Aunque al cierre de esta edición el proceso electoral colombiano no había concluido formalmente, era ya posible excluir las sorpresas y dar por segura la victoria del candidato presidencial conservador, Andrés Pastrana, sobre el liberal Horacio Serpa. Cerca de medio millón de votos de diferencia dan pie para afirmar que el primero será el próximo presidente de Colombia, como lo fue su padre, pero como resultado de una coalición absolutamente diferente. En efecto, Pastrana ha contado con el apoyo de los banqueros, empresarios y propietarios de los grandes medios de información, del ex mandatario César Gaviria -secretario general de la Organización de Estados Americanos, OEA--, de una parte importante de la jerarquía de la Iglesia católica, de los grupos que apoyaron la candidatura independiente de la ex canciller Noemí Sanín y de las clases más ricas y tradicionales.

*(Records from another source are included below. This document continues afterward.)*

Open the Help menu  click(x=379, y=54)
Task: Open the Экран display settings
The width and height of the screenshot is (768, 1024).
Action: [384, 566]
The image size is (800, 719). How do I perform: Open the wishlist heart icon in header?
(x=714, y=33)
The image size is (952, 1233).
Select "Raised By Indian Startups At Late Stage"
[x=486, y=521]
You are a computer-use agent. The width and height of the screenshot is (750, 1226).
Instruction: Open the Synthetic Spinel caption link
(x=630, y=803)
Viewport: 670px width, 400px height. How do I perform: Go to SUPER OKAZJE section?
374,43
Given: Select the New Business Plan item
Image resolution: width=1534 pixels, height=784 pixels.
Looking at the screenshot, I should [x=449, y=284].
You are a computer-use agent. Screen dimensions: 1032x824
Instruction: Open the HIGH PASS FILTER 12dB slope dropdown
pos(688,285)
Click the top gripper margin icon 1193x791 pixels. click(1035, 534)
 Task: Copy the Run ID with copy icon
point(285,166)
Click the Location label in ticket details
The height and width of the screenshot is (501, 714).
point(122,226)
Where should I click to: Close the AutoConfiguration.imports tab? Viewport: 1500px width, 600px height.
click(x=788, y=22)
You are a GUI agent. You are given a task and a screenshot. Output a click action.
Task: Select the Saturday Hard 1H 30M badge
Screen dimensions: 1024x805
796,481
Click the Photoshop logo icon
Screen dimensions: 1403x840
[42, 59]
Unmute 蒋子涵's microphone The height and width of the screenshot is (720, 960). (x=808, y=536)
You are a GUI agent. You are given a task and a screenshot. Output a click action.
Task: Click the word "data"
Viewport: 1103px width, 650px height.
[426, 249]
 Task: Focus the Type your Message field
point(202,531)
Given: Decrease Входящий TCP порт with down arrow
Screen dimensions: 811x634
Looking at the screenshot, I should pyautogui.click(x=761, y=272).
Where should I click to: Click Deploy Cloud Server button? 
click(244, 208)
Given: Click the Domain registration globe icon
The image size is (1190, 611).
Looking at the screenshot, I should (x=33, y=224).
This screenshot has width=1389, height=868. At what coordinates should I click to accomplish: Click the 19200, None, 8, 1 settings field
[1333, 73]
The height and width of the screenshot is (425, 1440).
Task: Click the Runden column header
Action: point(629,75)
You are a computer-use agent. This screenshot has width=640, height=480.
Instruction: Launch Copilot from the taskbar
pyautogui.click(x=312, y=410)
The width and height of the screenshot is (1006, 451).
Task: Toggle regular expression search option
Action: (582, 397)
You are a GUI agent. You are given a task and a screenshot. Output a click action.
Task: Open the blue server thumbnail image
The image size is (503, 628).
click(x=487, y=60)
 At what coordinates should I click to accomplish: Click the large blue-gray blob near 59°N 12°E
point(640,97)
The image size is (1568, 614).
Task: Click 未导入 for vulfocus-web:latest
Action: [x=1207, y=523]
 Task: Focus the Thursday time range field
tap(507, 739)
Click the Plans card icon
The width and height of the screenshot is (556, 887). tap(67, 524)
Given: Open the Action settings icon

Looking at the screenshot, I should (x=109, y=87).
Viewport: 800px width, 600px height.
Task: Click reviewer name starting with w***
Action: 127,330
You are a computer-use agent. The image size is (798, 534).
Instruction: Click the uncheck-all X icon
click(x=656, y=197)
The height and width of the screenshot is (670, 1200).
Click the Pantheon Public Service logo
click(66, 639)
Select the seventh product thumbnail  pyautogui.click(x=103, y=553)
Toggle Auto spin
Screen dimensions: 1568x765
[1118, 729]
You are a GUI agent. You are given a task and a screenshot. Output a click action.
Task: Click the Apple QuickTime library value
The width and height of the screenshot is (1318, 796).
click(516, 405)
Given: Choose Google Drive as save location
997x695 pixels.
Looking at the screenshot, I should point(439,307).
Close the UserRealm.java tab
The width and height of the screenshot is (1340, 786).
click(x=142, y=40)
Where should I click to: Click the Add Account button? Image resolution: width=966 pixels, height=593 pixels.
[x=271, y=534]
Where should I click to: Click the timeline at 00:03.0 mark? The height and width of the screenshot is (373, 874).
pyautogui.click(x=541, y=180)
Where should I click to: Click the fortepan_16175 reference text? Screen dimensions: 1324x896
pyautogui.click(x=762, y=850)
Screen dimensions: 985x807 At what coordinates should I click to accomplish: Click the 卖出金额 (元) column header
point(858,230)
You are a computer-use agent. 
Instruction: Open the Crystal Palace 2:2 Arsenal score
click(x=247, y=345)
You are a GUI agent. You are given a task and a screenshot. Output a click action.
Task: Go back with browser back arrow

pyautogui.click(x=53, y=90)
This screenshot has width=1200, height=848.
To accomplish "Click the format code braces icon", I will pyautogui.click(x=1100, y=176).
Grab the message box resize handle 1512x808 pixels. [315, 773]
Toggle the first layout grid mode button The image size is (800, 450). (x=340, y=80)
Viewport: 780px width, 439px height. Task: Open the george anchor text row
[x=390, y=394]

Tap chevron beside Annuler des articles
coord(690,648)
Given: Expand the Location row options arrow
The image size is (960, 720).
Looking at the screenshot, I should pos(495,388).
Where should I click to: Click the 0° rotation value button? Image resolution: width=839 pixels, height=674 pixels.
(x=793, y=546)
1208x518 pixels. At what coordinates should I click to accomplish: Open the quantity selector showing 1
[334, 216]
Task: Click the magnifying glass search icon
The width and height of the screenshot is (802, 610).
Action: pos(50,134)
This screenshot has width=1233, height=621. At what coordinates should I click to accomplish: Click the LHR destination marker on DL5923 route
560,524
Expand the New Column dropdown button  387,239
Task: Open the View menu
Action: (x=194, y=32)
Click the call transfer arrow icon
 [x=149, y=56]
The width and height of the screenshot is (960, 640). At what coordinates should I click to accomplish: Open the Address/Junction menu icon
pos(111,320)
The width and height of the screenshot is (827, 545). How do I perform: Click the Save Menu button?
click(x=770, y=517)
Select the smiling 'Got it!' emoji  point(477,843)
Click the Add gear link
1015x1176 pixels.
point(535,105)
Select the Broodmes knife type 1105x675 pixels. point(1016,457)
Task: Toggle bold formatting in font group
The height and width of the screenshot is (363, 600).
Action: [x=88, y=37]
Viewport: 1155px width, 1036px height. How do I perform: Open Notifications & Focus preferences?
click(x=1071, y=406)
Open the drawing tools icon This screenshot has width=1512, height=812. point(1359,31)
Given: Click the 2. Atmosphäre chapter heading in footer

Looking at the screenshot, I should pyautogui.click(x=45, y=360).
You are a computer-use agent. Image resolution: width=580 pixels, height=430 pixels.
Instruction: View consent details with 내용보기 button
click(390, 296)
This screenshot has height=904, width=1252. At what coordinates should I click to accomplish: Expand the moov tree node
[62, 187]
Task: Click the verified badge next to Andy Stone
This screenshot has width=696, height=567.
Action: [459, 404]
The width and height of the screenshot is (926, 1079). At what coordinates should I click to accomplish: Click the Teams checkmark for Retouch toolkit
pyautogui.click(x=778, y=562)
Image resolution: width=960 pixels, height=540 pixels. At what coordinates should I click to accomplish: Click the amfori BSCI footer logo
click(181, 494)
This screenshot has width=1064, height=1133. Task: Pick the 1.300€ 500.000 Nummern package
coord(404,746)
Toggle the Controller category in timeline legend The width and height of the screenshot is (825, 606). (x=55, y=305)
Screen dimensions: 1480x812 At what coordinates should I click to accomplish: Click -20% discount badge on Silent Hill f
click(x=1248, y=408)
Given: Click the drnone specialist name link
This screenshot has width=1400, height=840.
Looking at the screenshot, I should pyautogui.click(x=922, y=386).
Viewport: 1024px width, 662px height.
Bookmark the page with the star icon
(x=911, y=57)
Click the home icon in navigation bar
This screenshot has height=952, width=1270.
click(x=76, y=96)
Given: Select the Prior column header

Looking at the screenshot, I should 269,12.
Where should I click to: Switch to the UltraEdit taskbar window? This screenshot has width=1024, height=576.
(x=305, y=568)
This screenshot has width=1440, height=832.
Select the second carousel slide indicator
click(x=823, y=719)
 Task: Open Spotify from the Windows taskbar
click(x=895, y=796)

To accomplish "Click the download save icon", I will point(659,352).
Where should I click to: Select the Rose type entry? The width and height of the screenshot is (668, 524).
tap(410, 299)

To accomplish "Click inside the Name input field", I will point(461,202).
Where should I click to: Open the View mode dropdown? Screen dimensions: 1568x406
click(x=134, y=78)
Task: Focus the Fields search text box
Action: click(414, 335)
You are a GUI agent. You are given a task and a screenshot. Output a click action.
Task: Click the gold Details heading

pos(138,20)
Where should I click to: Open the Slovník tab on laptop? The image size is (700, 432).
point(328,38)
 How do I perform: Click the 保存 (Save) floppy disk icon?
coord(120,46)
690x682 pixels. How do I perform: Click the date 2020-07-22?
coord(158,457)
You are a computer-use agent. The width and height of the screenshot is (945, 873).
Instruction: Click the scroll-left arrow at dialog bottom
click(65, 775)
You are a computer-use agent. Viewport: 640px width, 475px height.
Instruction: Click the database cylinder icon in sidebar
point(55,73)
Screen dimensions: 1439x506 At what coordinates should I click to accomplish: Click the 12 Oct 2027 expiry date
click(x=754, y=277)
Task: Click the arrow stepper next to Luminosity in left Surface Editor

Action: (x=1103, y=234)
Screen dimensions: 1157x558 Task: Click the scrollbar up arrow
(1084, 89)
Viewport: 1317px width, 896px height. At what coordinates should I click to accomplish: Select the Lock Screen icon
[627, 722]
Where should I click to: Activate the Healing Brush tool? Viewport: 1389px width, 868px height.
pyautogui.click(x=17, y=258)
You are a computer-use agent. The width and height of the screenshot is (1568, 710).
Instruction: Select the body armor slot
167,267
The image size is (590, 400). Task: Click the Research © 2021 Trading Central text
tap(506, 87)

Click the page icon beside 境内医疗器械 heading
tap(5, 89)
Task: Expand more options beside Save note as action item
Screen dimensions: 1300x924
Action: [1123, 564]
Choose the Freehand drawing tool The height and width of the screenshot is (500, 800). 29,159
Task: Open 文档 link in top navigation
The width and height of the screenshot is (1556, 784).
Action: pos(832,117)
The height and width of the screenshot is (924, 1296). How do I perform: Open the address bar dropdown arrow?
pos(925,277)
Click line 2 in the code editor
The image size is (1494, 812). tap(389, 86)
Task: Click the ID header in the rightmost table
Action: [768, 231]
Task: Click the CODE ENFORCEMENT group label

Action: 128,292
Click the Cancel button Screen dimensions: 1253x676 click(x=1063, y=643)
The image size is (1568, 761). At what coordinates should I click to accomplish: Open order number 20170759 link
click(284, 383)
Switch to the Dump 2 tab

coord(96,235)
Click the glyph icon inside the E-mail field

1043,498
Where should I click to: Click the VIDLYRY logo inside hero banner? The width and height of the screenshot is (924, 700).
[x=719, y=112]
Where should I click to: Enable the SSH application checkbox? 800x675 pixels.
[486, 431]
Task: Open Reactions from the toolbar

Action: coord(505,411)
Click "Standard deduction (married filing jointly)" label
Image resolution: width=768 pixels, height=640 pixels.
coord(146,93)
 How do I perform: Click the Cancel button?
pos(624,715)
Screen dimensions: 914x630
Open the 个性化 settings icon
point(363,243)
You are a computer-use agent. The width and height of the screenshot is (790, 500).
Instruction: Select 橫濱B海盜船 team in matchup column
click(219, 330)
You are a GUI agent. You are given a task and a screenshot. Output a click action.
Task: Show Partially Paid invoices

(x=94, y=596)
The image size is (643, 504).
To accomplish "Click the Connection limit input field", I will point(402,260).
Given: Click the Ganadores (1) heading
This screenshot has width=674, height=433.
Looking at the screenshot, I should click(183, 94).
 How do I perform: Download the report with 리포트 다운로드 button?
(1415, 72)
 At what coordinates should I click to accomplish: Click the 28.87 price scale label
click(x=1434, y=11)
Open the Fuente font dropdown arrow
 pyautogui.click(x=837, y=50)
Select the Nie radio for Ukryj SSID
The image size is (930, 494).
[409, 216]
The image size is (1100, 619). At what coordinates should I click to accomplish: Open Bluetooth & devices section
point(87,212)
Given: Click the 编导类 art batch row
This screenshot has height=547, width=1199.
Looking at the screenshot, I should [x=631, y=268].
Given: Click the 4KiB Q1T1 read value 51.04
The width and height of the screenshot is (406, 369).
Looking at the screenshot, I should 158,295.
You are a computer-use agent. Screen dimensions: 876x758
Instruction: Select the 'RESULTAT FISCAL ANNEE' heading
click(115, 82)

También deben considerarse la simpatía de la embajada de Estados Unidos hacia Pastrana, así como el espaldarazo que le dio Manuel Marulanda, Tirofijo, jefe de las FARC (Fuerzas Armadas Revolucionarias de Colombia), quien declaró que cree más en las promesas del candidato conservador que en las del liberal -muy parecidas, por lo demás--en torno a las negociaciones de paz entre las organizaciones guerrilleras y el futuro gobierno.
Cabe esperar que el nuevo presidente acelere el proceso de pacificación concediendo un terreno desmilitarizado para los encuentros; sin embargo, no parece haber condiciones para la supresión de los grupos derechistas paramilitares, muy activos contra los movimientos sociales rurales, o para reducir el enorme peso político que ha ganado el ejército en años recientes.
Por otra parte, es razonable prever que Pastrana emprenderá una política económica que pondrá a Colombia en la hora del ajuste estructural y del neoliberalismo. A este respecto, debe recordarse que hasta ahora ese país --gracias, en buena medida, al aporte cuantioso de los narcodólares-- había mantenido la estabilidad de su moneda sin tener que seguir todo el vía crucis mundialmente conocido de las privatizaciones y del abandono de la acción social por parte del Estado. De confirmarse esa tendencia, se produciría la homologación de Colombia con el resto de los países de América Latina bajo la férula del Fondo Monetario Internacional, con el consiguiente -e inevitable-- empeoramiento de las condiciones sociales y económicas de la mayor parte de la población.
En el ámbito político, es casi seguro que el apoyo de los factores de poder que están llevando a Pastrana al gobierno, condicionará y determinará el cambio impreciso que ha prometido a sus electores. Es probable que dé participación en su gabinete al grupo de la ex candidata Sanín, el cual cuenta con lazos en una parte importante de la cúpula liberal.
Vastos sectores de las clases medias, independientemente de su actitud electoral frente a las dos grandes formaciones partidarias tradicionales, casi dos alas de un mismo partido, son dos expresiones del mismo grupo oligárquico. Tal escepticismo podría agudizarse si, como ha ocurrido en otras naciones del continente, el alineamiento de Bogotá tras el FMI y sus políticas se traduce en inestabilidad, cese o reducción del crecimiento económico, escenarios recesivos y caída generalizada de los niveles de vida.
Finalmente, es probable que, si el nuevo gobierno colombiano cede a las exigencias y condiciones de Washington en materia de la lucha contra las drogas, surjan nuevas confrontaciones políticas internas de difícil solución, porque ante América Latina Estados Unidos ha planteado el problema del narcotráfico en términos de una inaceptable disyuntiva entre soberanía y eficiencia contra el narcotráfico. El próximo presidente de Colombia habrá de escarmentar en la experiencia del actual, Ernesto Samper, quien, colocado ante esa falsa opción, experimentó la rápida descomposición de su administración y perdió una parte sustancial de su poder y de su margen de maniobra.